→ Assigned task: Each record is to be repeated exactly as it stands below.

Stored items:
- - -

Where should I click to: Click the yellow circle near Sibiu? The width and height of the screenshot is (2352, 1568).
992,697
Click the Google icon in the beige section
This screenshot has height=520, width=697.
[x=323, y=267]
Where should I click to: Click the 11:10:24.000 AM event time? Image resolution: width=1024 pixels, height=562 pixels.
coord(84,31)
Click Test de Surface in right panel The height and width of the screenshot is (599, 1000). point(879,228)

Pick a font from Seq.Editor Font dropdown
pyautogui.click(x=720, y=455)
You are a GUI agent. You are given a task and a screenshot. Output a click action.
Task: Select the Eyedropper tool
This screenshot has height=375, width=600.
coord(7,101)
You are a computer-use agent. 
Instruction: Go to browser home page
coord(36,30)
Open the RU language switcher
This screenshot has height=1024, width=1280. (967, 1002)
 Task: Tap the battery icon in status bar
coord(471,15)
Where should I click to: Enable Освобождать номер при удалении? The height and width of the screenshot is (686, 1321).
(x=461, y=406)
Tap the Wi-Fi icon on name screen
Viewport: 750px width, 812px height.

- - -

→ The completed task:
Where should I click to: Click the yellow circle near Sibiu? The width and height of the screenshot is (2352, 1568).
992,697
Click the Google icon in the beige section
This screenshot has height=520, width=697.
[x=323, y=267]
Where should I click to: Click the 11:10:24.000 AM event time? Image resolution: width=1024 pixels, height=562 pixels.
coord(84,31)
Click Test de Surface in right panel The height and width of the screenshot is (599, 1000). point(879,228)

Pick a font from Seq.Editor Font dropdown
pyautogui.click(x=720, y=455)
You are a GUI agent. You are given a task and a screenshot. Output a click action.
Task: Select the Eyedropper tool
This screenshot has height=375, width=600.
coord(7,101)
You are a computer-use agent. 
Instruction: Go to browser home page
coord(36,30)
Open the RU language switcher
This screenshot has height=1024, width=1280. (967, 1002)
 Task: Tap the battery icon in status bar
coord(471,15)
Where should I click to: Enable Освобождать номер при удалении? The height and width of the screenshot is (686, 1321).
(x=461, y=406)
Tap the Wi-Fi icon on name screen
Viewport: 750px width, 812px height.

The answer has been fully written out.